A senior Treasury Department official this week touted what he said has been a successful implementation of the price cap on Russian oil (see 2305190022), saying it has “struck at the heart of the Kremlin’s most important cash cow.” Eight months after the U.S. and allies announced the first cap on Russian crude oil, Russian energy is “trading at a significant discount” to other oil sources, and has significantly limited Moscow’s profits on each barrel, said Eric Van Nostrand, acting assistant secretary for economic policy.

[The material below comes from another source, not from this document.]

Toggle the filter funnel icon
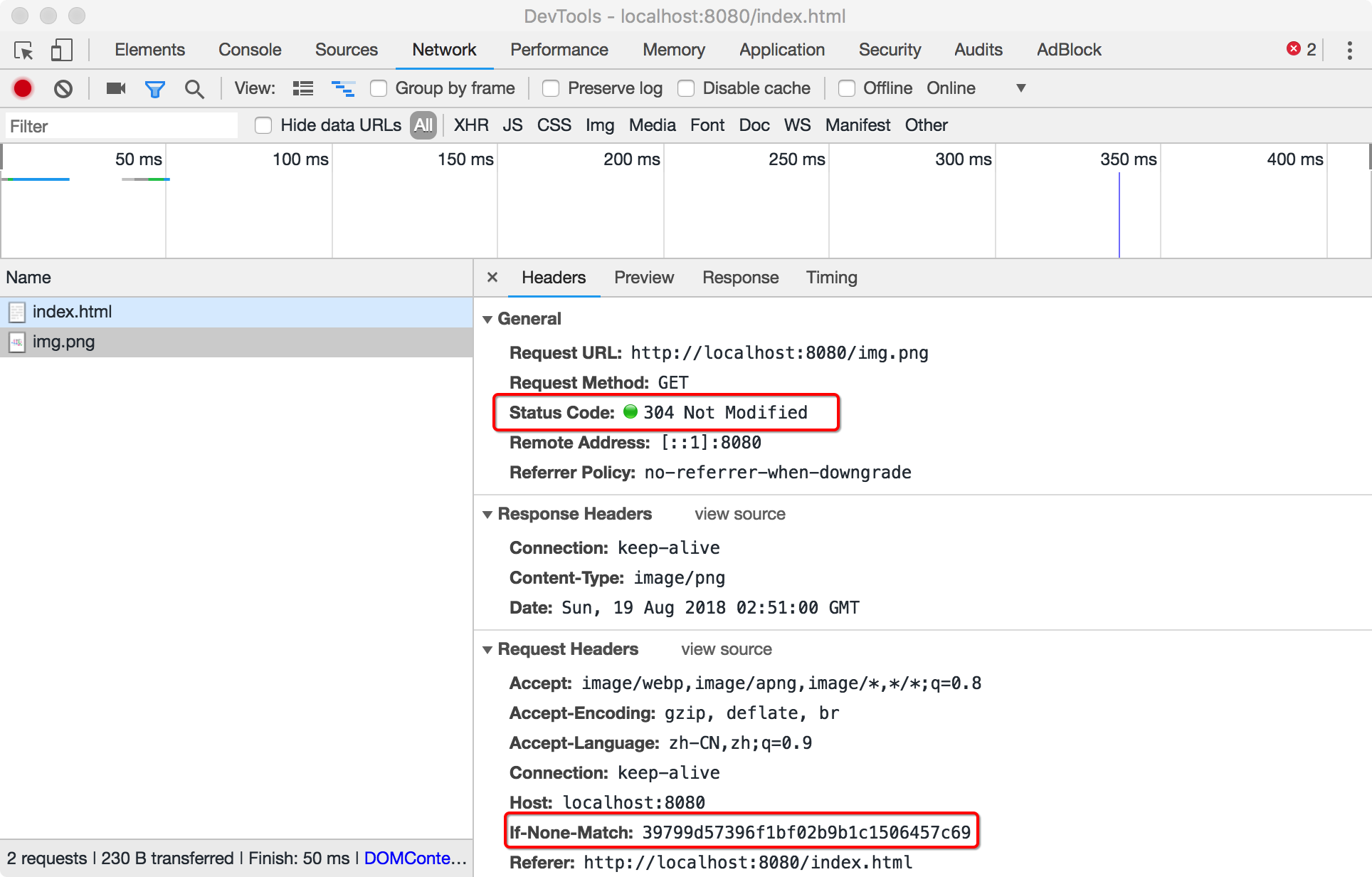The height and width of the screenshot is (877, 1372). point(154,88)
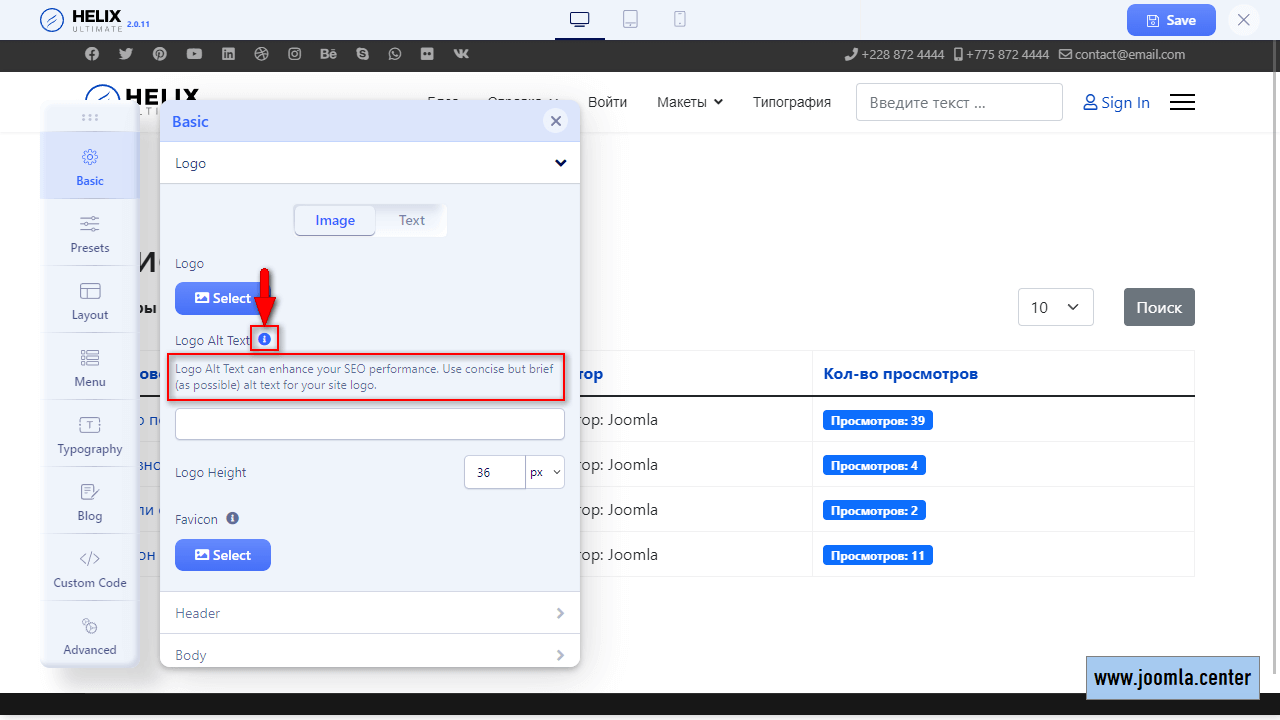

Van Nostrand, speaking during an Aug. 3 U.K. conference, pointed to Russian finance ministry data that shows federal oil revenues for the first half of the year were nearly 50% lower than the previous year. And although Moscow has at times been able to sell above the various cap levels, he said, the country has had to invest in a “shadow fleet” or in its own insurance companies to do so, which has drawn funding away from its war in Ukraine.

He said the U.S. and its allies “come to this policy with humility and recognize these markets can change rapidly,” adding that Russia “will attempt to evade the price cap” (see 2304170033). Van Nostran said the price cap coalition is “vigilant in monitoring oil markets and the whole coalition remains focused on enforcing our sanctions.”

He also said the U.S. continues to “ramp up our efforts” to tackle Russia-related sanctions and export control evasion, “closing the loopholes in the international financial system that allow for key dual-use goods to continue to move into Russia.”